I thought about the hidden expenses — but really, in this modern age most everybody has a computer already and uses it primarily for purposes other than storing photos. I considered calling computer storage thus “essentially free” but that didn’t entirely sit well. I will say, though, that with my 500 GB backup drive I’ve yet to come remotely close to filling it with my backups, of which my photos are a small portion (as I have a large collection of video that takes up most of the backup space). And let’s not neglect the hidden cost of storing negatives and slides — while not on par with buying a computer, boxes and sleeves and such do cost, take space, and have no shared purpose.
When I do digital I shoot in raw and convert the files to tiff for editing. These files are large enough that with backup I can easily fill up 500 gb in a few months. I suppose that is not typical since most people just do jpg, however it is a fair comparison to the amount of data that is in a film negative.
Yeah, I just shoot jpeg. It’s plenty fine for my purposes.
Too true! I learned on an old K1000, they’re great starter cameras.
To lower the cost even more, you should think about processing your own film. Maybe for 35mm it wouldn’t really be worth it for you, but for 120, it really is. After the tanks and other hardware are paid for, the cost per roll clocks in at around $.75 or less. Oh, this does require you to have a negative scanner, but it’s probably a good idea to invest in one of those anyway.
Plus, processing your own is just fun.
I’ve been thinking about investing in processing equipment, especially for b/w. I’m in a place right now where I can totally afford to pay someone else to process my film. However, I’d like to shoot more 120/620 but I’m impatient and hate waiting around a week for for the film to come back from the processor. On the other hand, I’m plenty busy as it is, and I can see several rolls of film backing up on me before I’d find time to process them. I have a negative scanner that does 35mm but would need to upgrade to one that does 120 too.
Lots to think about in this post. I’ll just add that there’s never been a better time to buy old film cameras. I have accumulated quite a large collection over the past ten years with the average price being somewhere inside the $10-$25 range. The simple cameras in my collection didn’t cost more than that when new, but quite a few others with more sophisticated features would have originally required well over a thousand dollar investment in today’s dollars.

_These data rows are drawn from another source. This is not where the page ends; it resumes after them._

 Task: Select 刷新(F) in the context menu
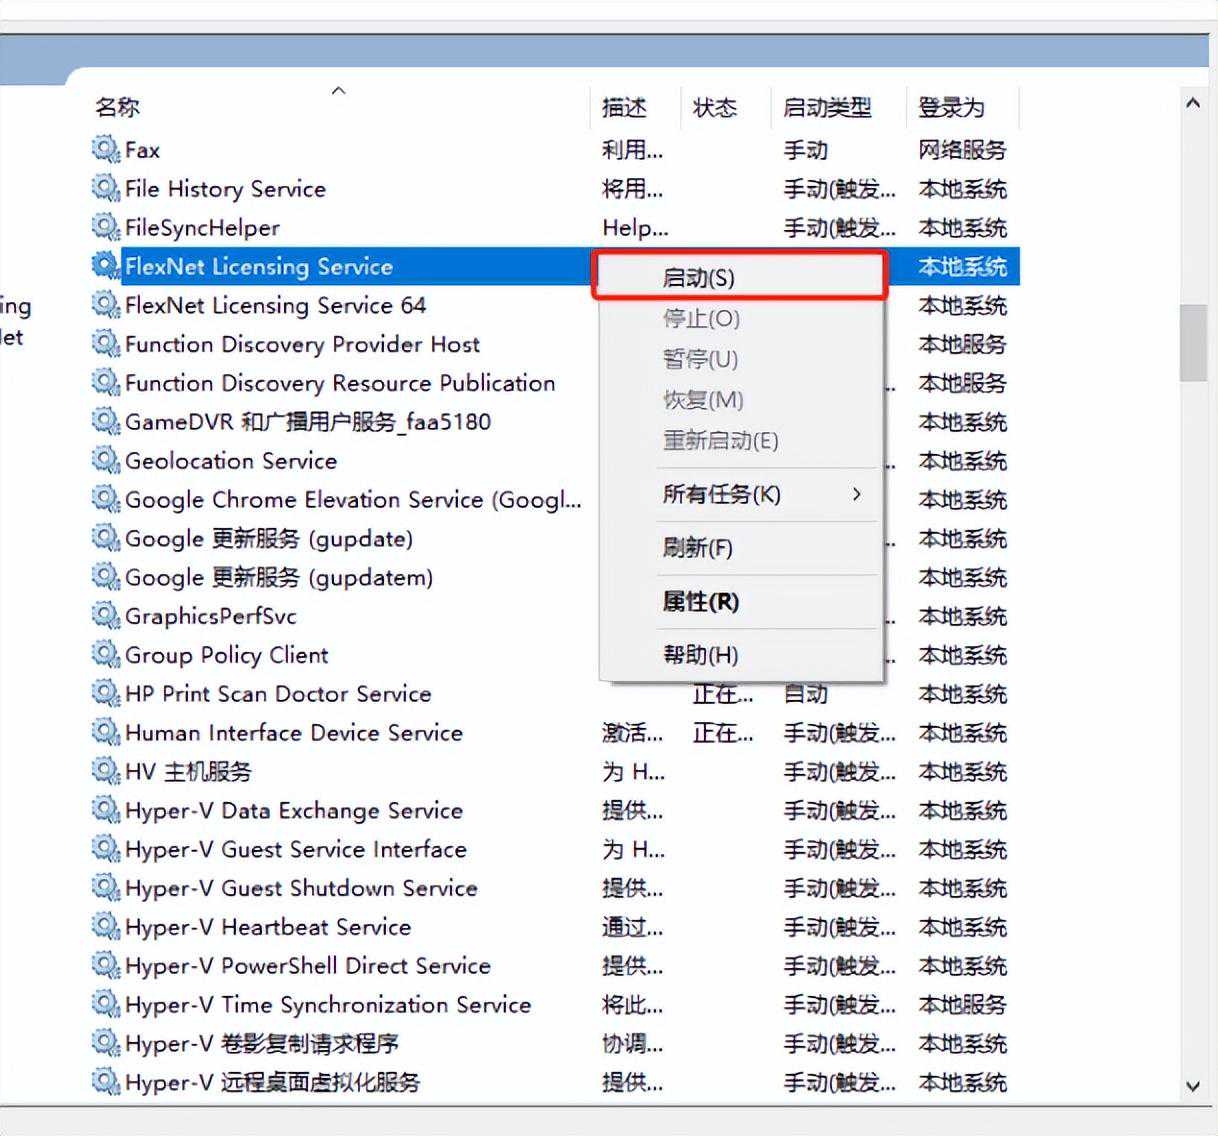click(697, 548)
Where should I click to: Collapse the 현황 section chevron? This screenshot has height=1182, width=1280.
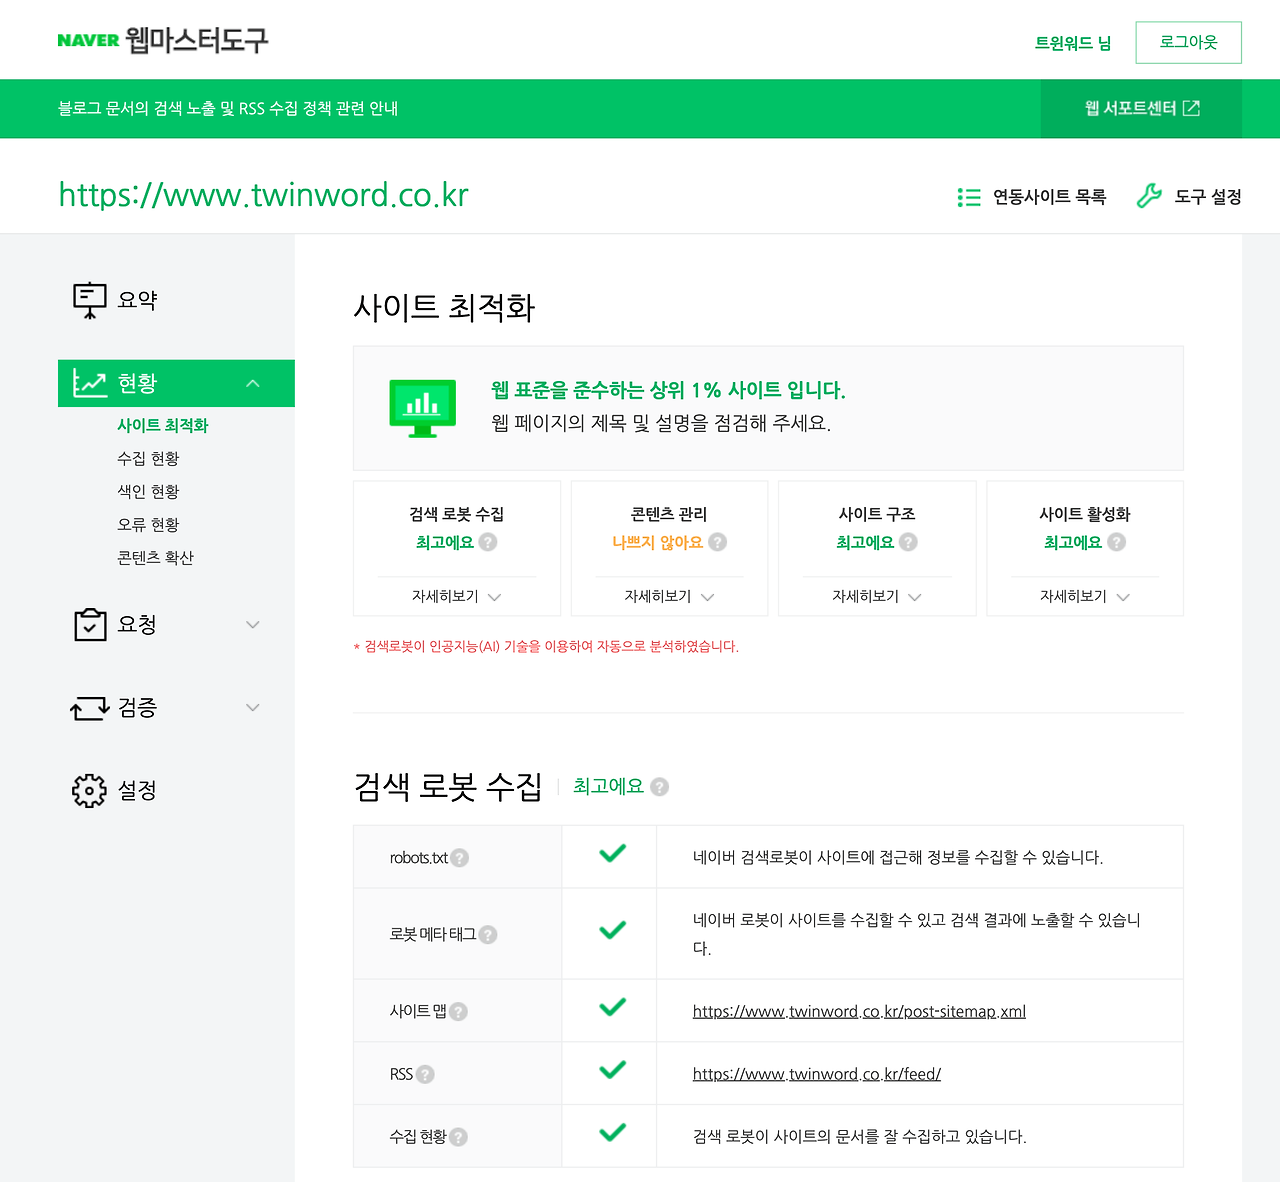click(253, 382)
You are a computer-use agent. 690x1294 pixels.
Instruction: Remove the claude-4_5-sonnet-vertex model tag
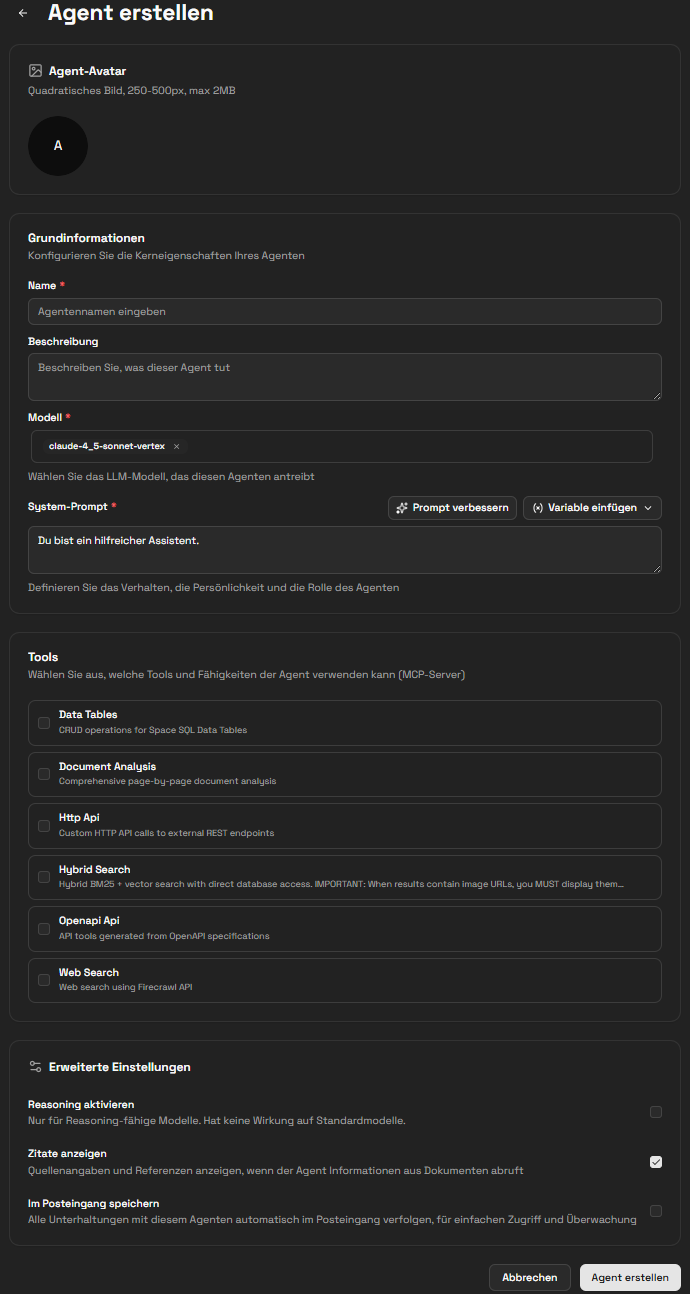point(176,446)
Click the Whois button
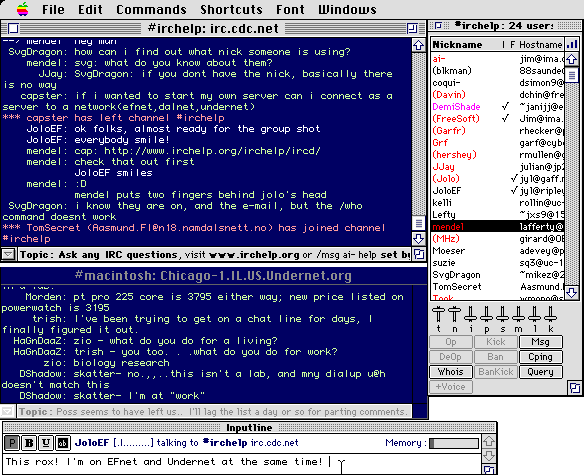 [x=451, y=372]
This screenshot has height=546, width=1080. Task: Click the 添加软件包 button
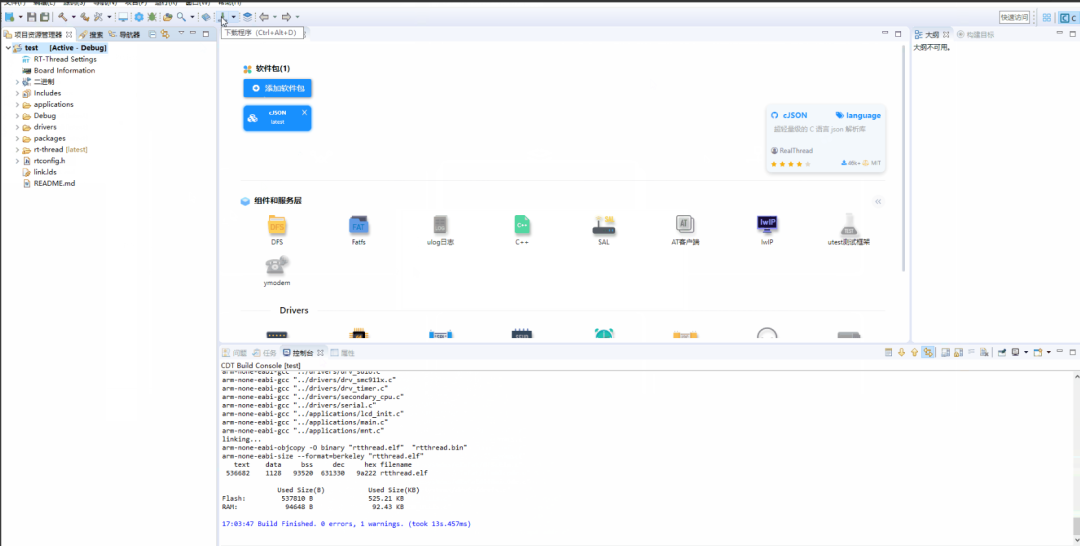click(277, 89)
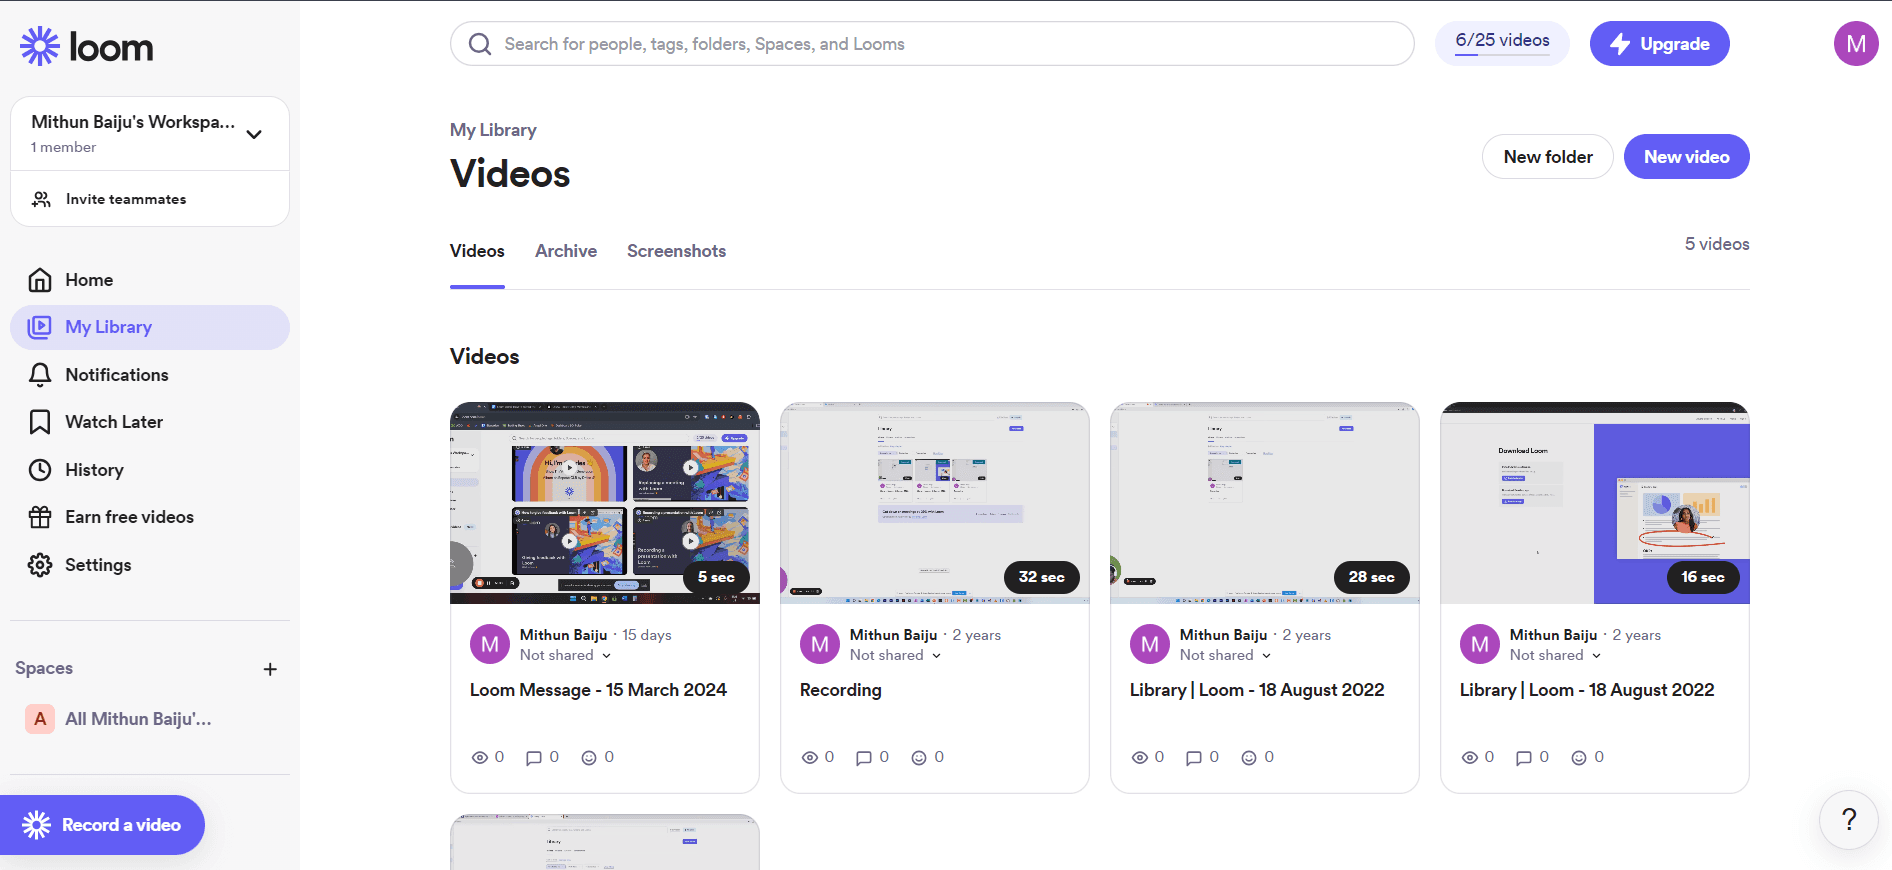Open the user profile avatar menu
The image size is (1892, 870).
[1855, 44]
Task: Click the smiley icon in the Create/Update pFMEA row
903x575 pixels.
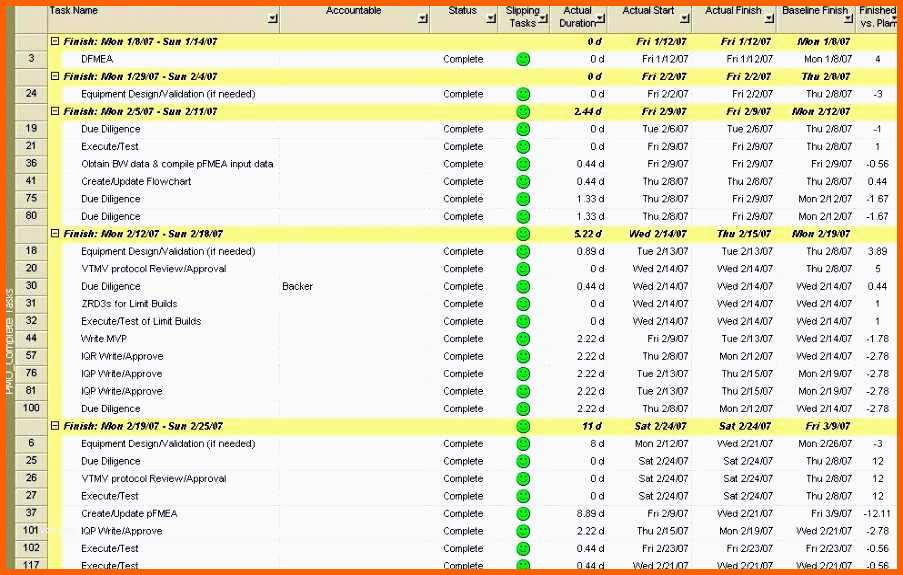Action: point(523,513)
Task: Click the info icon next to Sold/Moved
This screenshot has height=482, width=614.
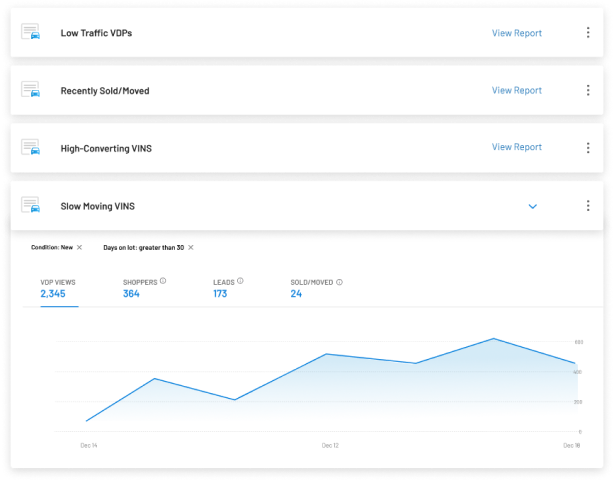Action: pyautogui.click(x=340, y=282)
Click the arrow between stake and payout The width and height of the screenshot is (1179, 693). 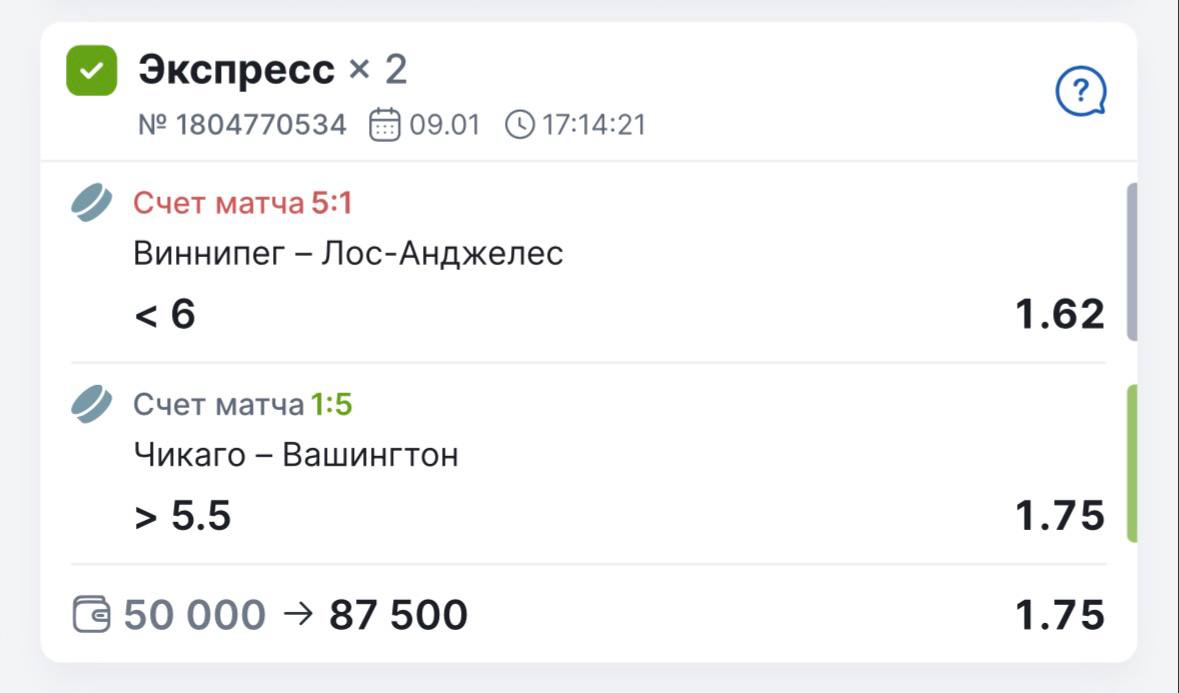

You’re so right. I feel a special glee when I land a camera for $20 that cost $600 or $800 in inflation-adjusted dollars when new.
That makes shooting film even cheaper, when you factor in the cost of the camera. For the $100 to buy even a p&s digital, you can get a nice body and a bag full of lenses, and still have some left to buy film.
Some of my cameras cost $600 – $800 before inflation adjustment, That would be like $3000 in today’s money. Yet, they are tossed aside like stale bread because they are “obsolete”.
The thing about film cameras is that they’ll only be truly obsolete when the film is no longer available for them. Early digital cameras, however, are absolutely obsolete.